Je comprends qu'il y a beaucoup d'investissements fonciers chinois en Asie, particulièrement au Cambodge et au Laos. Je ne connais pas les cas en Asie, mais quand la base de données a été rendue publique, j'ai cherché les cas Chine-Afrique sur la base de donnée en ligne, qui est supposée lister uniquement les cas qui ont franchi leur « robuste » processus de vérification (qui apparemment implique de vérifier si une autre ONG a publié un lien vers un média social sur une affaire supposée). J'étais curieuse de voir quels “projets chinois fantôme” (par exemple des projets avortés ou des projets qui n'étaient jamais censés voir le jour !) étaient dans leur base de données en tant que tels. En voici un échantillon :

(1) Le projet sur 2,8 millions d'hectares de ZTE sur l'huile de palme en République Démocratique du Congo : le projet a été discuté mais jamais finalisé, les terres jamais été allouées, le projet, d'au maximum 100.000 hectares, n'a jamais été aussi important, et est mort-né depuis des années.

(2) Le projet de ABSA sur les bio-carburants, 30 200 hectares en Éthiopie : Qu'en est-il ? Cette co-entreprise n'est pas « chinoise », mais sud-africaine-chinoise-éthiopienne et intégrée dans une base de données éthiopienne en 2008 comme étant en phase « préparatoire ». Il n'a jamais été mis en œuvre.

(5) Au Zimbabwe, le projet d'irriguer 101 170 hectares pour la culture du maïs. J'ai écrit sur ce sujet un nombre incalculable de fois. Il s'agissait non pas d'un investissement chinois, mais d'un contrat de construction concédé à une société chinoise par le gouvernement du Zimbabwe. Ils ne furent pas payés et rentrèrent chez eux. La terre concernée ne fut jamais exploitée. Cela a eu lieu en 2003, il y presque 10 ans, nom de Dieu !

Le problème de la liberté de la presse en Afrique : la chine est-elle responsable ?‘:

Le 15 avril 2012, le New York Times a publié une tribune de Mohamed Keita sur le problème de la liberté de la presse en Afrique, insistant sur le fait que ce problème s'aggravait en Afrique à cause de la Chine.

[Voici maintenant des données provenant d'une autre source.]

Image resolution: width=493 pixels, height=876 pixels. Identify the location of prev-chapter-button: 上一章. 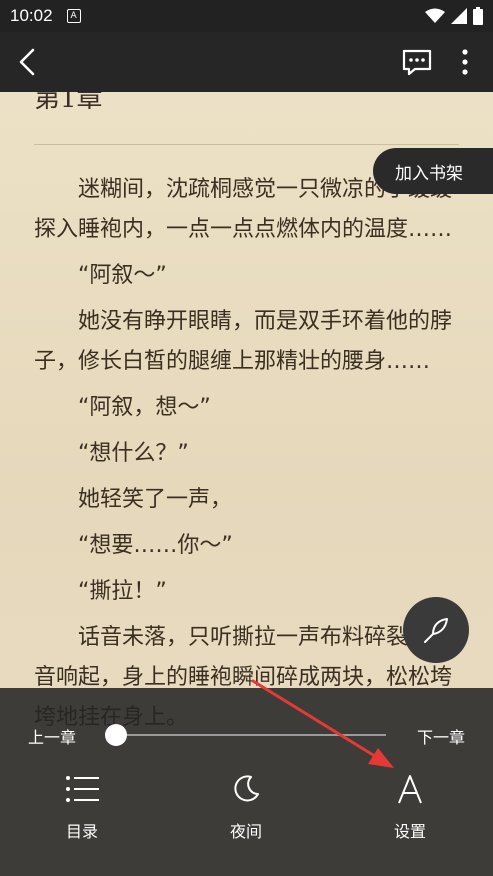
(52, 736).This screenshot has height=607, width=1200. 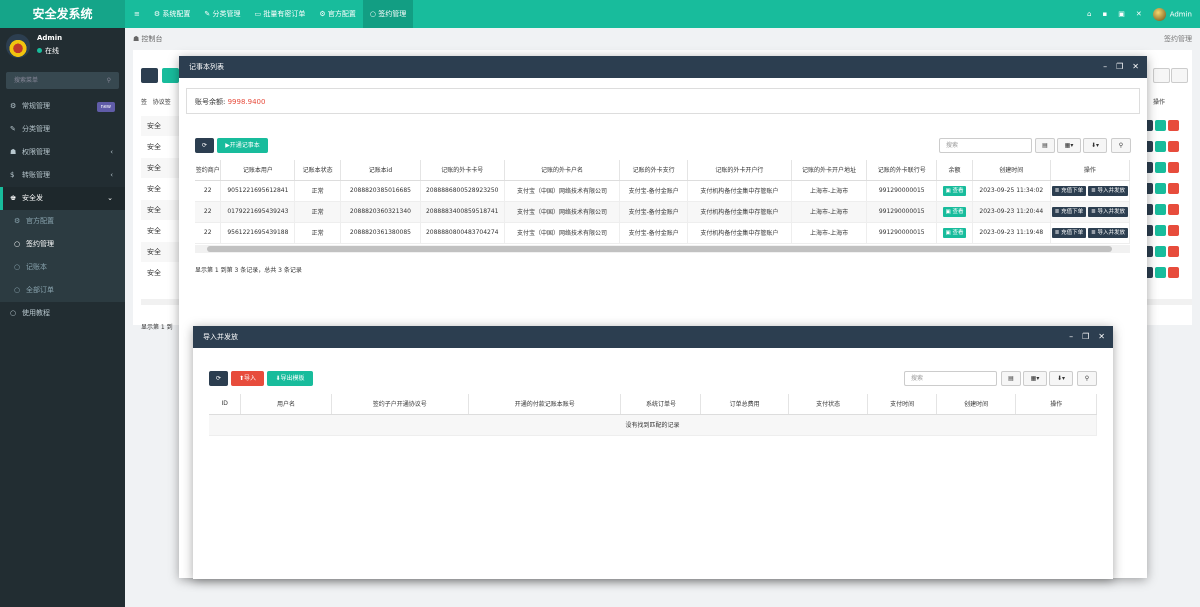 What do you see at coordinates (1162, 76) in the screenshot?
I see `columns-button` at bounding box center [1162, 76].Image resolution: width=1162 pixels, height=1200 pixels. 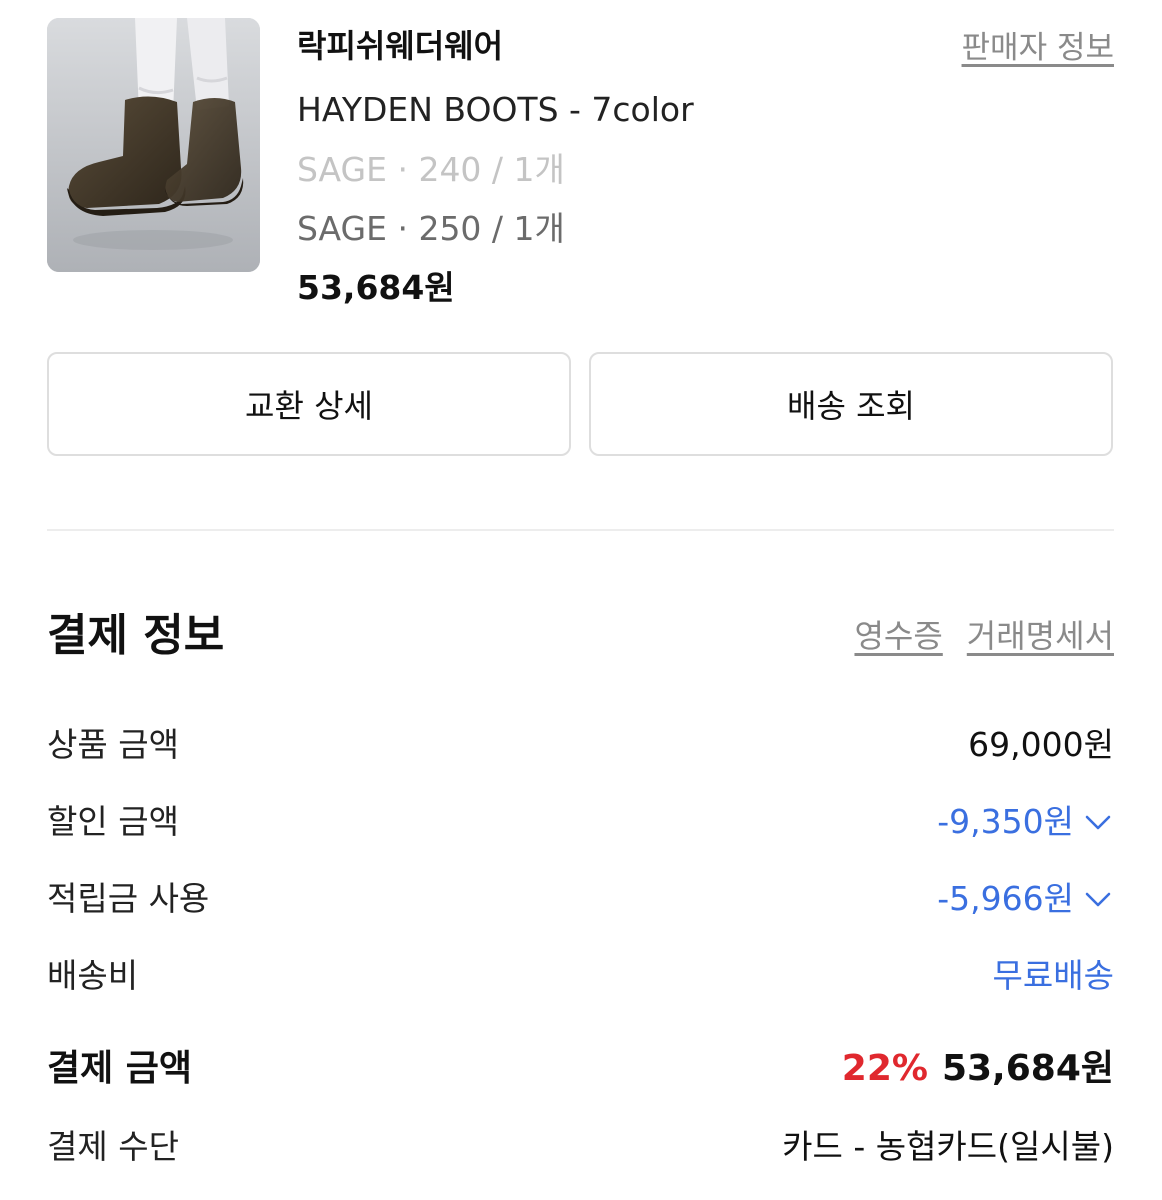 What do you see at coordinates (1038, 48) in the screenshot?
I see `seller-info-link: 판매자 정보` at bounding box center [1038, 48].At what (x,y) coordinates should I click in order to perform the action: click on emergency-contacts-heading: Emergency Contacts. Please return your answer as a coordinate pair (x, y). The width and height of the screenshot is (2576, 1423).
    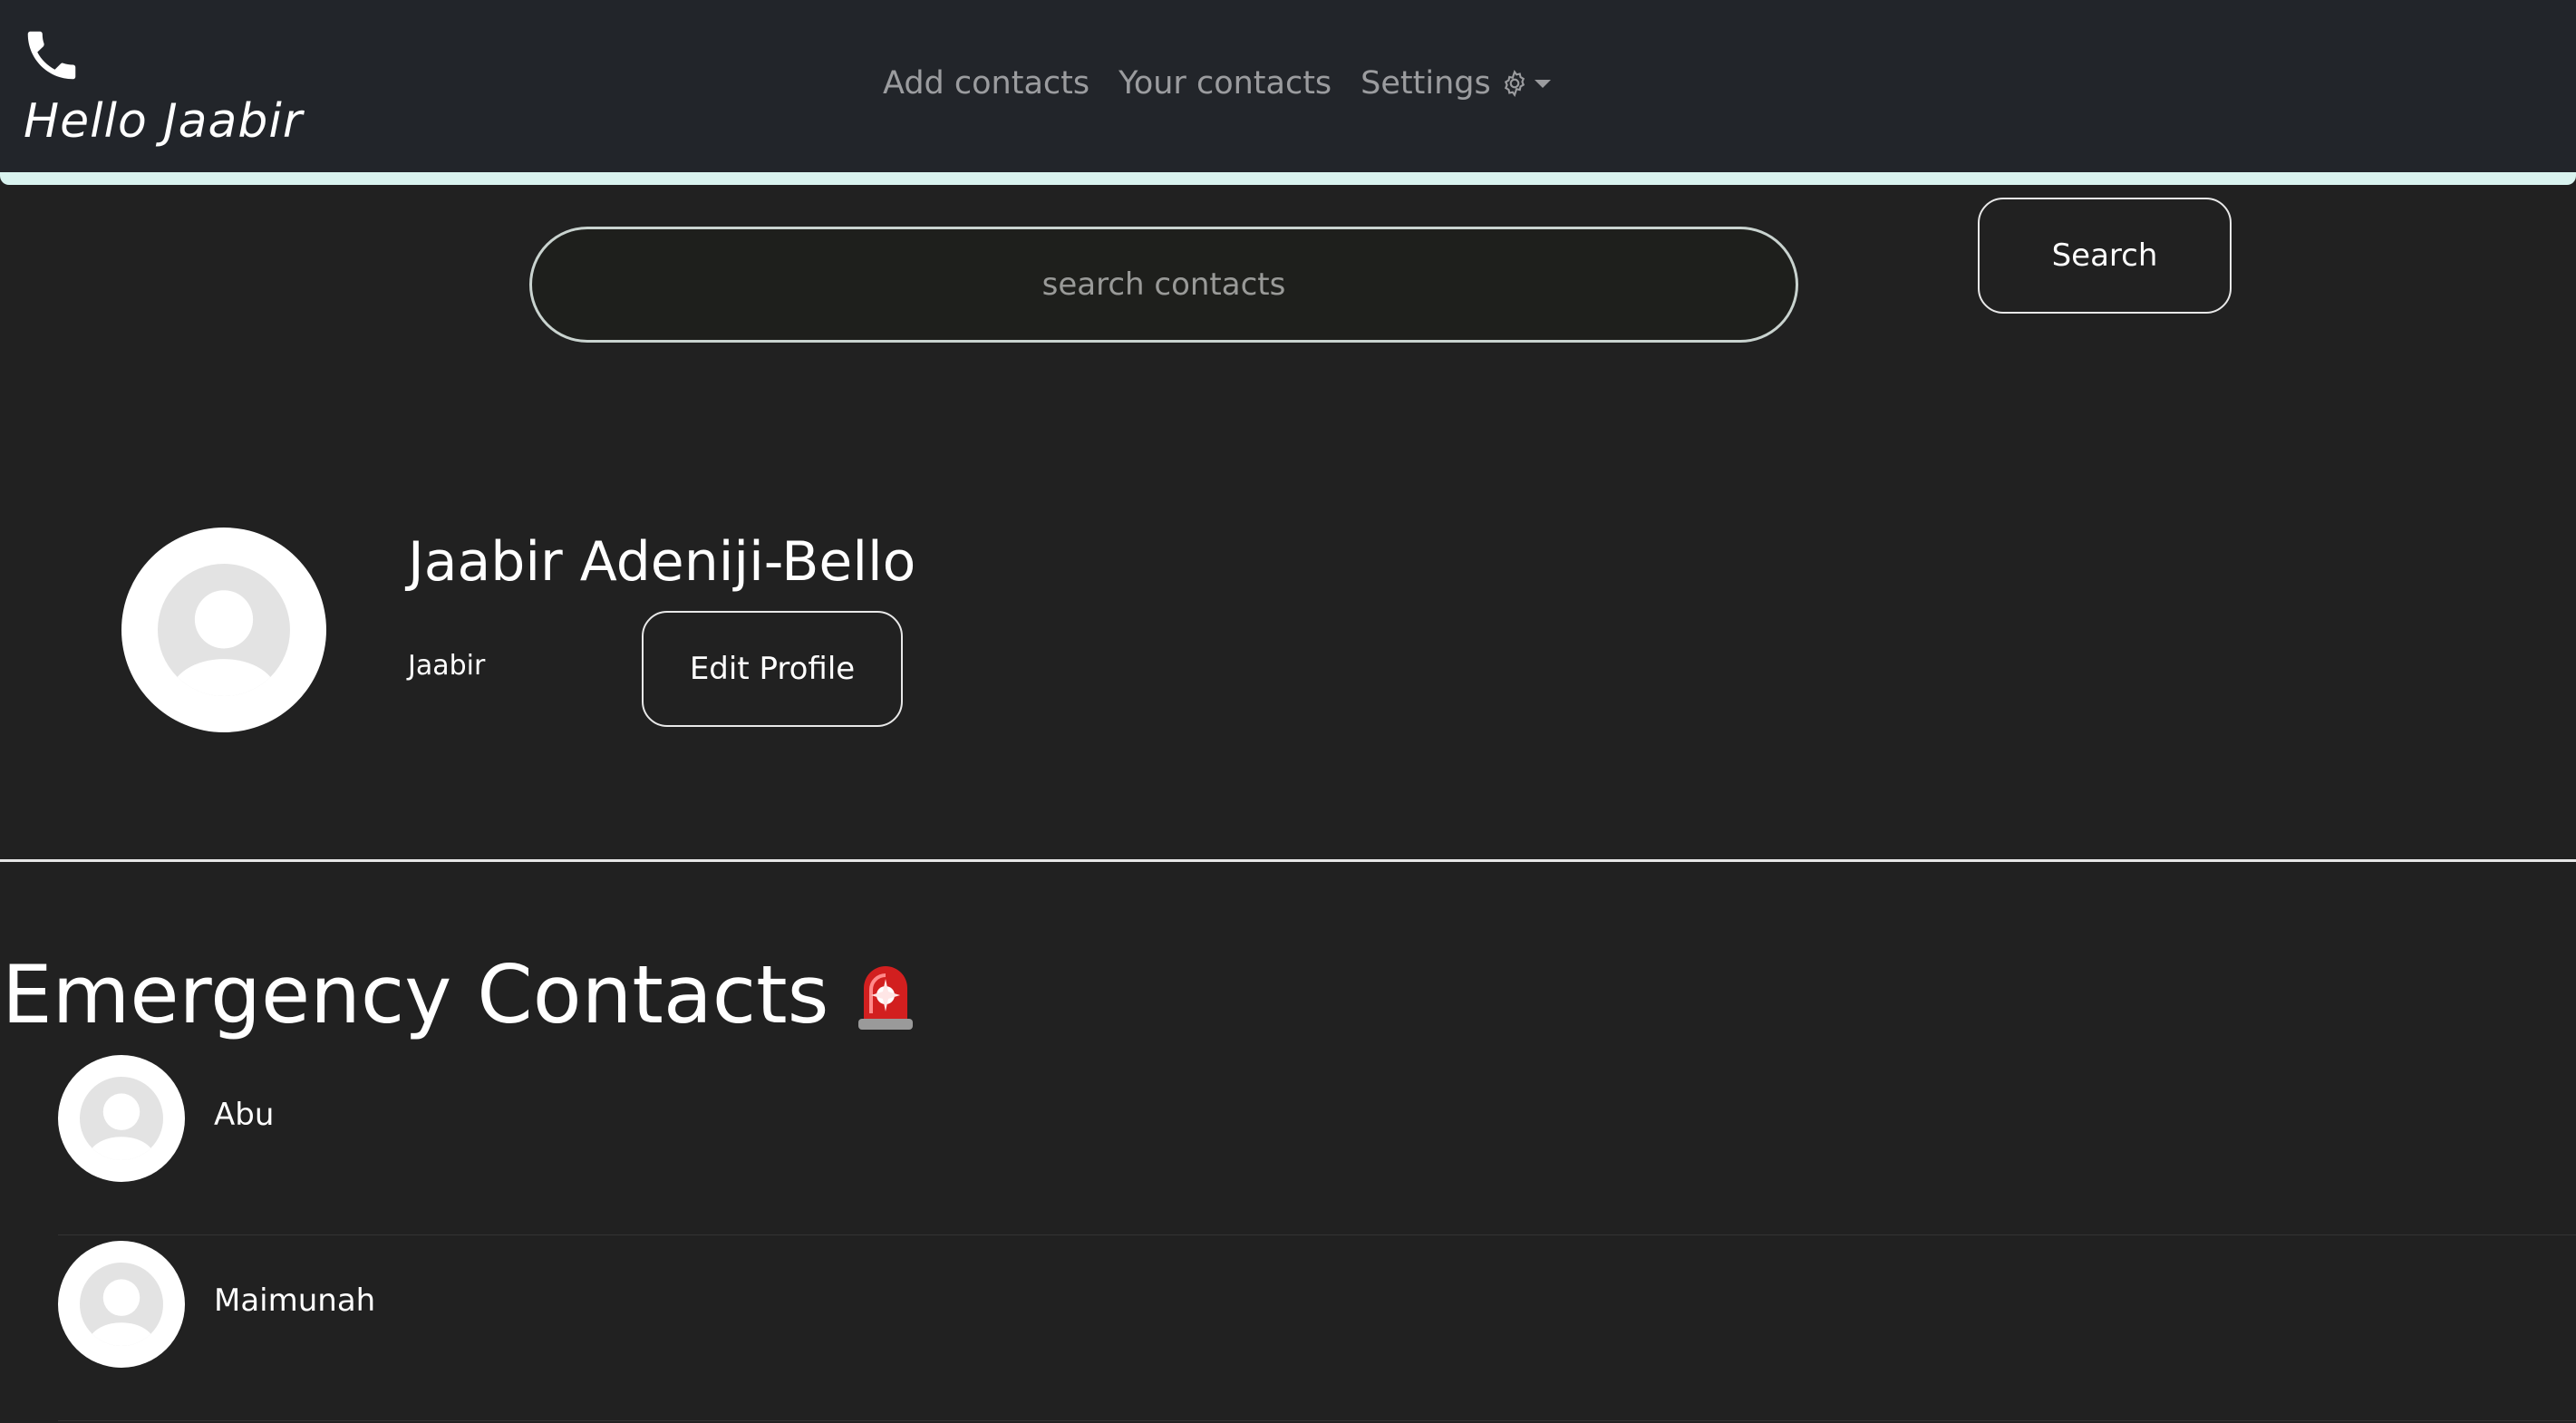
    Looking at the image, I should click on (459, 994).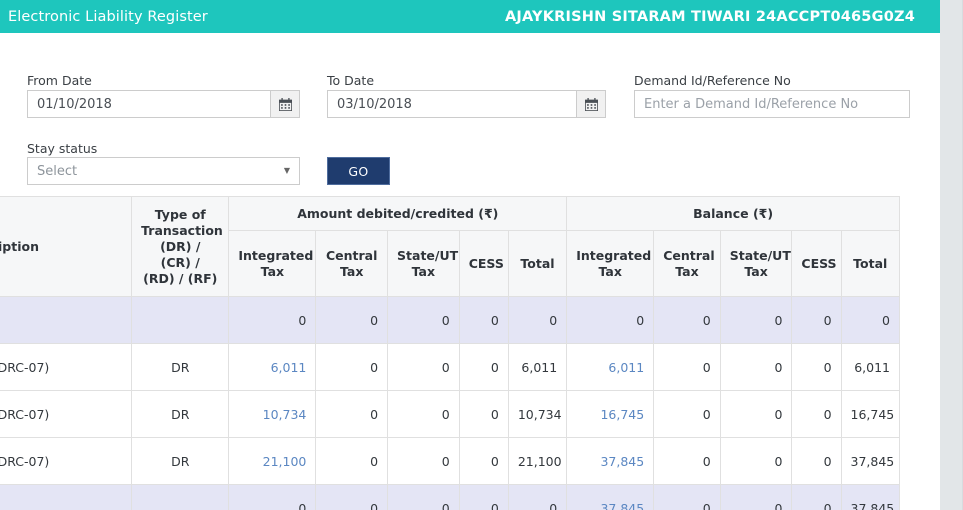 This screenshot has height=510, width=963. I want to click on type-line-2: Transaction, so click(182, 230).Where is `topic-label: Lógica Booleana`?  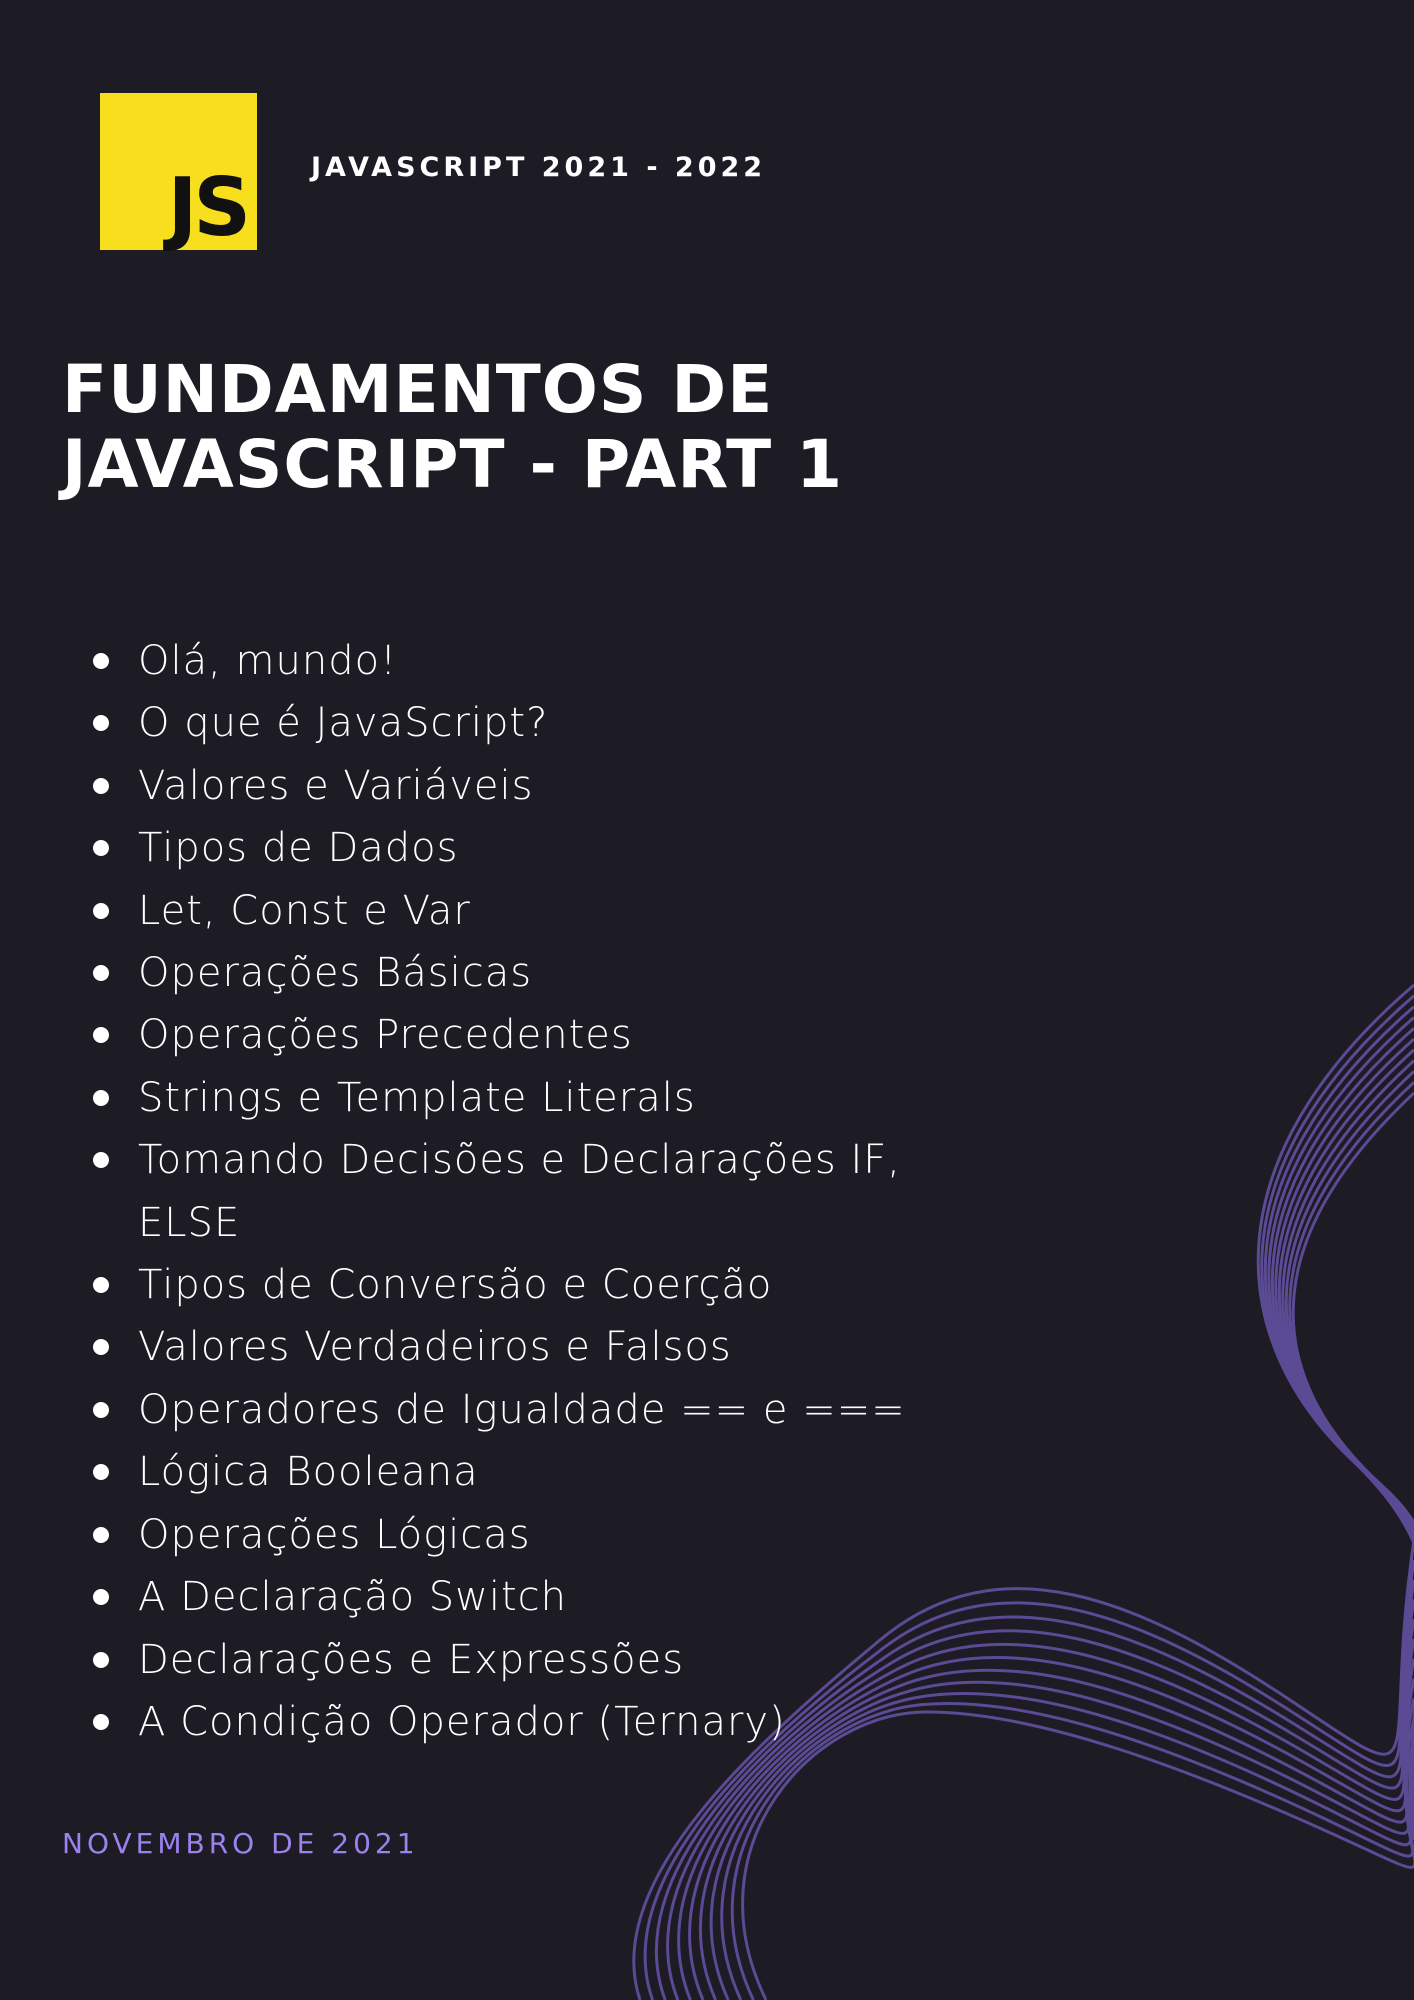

Keita a des arguments qui tiennent la route. Les journalistes d'investigation ont la vie dure dans de nombreuses régions en Afrique, et il existe de nombreux exemples de personnes ayant fait preuve de courage dans des conditions incroyablement difficiles.

Quoiqu'il en soit, son point de vue ne peut être considéré comme la preuve que l'activité économique chinoise grandissante en Afrique soit liée à la répression des médias.

A la question ‘A quoi est due cette tendance dérangeante » (de répression des médias », Keita répond (entre autres) « à l'influence de la Chine, qui, en 2009, a dépassé l'Occident en devenant le plus grand partenaire commercial de l'Afrique ».

Pour illustrer ce lien de cause à effet, Keita a écrit : « Le volume du commerce entre le Rwanda et la Chine a été multiplié par cinq entre 2005 et 2009. Au cours de la même période, le gouvernement a éviscéré virtuellement toute la presse critique et d'opposition, et a commencé à infiltrer les sites d'information rwandais qui sont implantés à l'étranger.”

Elle partage l'avis de Keita sur les liens techniques et médiatiques que la Chine a avec les gouvernements africains :

En fait, Keita marque un point quand il constate qu'en même temps que le développement du commerce, “la Chine a renforcé ses liens techniques et médiatiques avec les gouvernements africains afin de contrecarrer le genre de couverture médiatique contestataire que chaque partie considère comme étant néo-colonialiste.

Plutôt que de former les journalistes africains à ressembler aux reporters de Xinhua, l'objectif chinois, en développant la formation et les activités de relations publiques, est de montrer une autre facette des activités chinoises en Afrique et d'en détourner l'image négative émanant de « l'Occident ».

Les débuts de la relation moderne Chine-Afrique [en français] remontent à la fin des années 50, quand la Chine a signé les premiers accords commerciaux bilatéraux avec l'Algérie, l’Égypte, la Guinée, la Somalie, le Maroc et le Soudan. Mais on peut situer les premières relations entre la Chine et l'Afrique [en français] entre 202 avant J.C. et 220 après J.C.. Lors de fouilles archéologiques réalisées à Mogadiscio, en Somalie, et à Kilwa, en Tanzanie, de nombreuses pièces de monnaie chinoises ont été découvertes.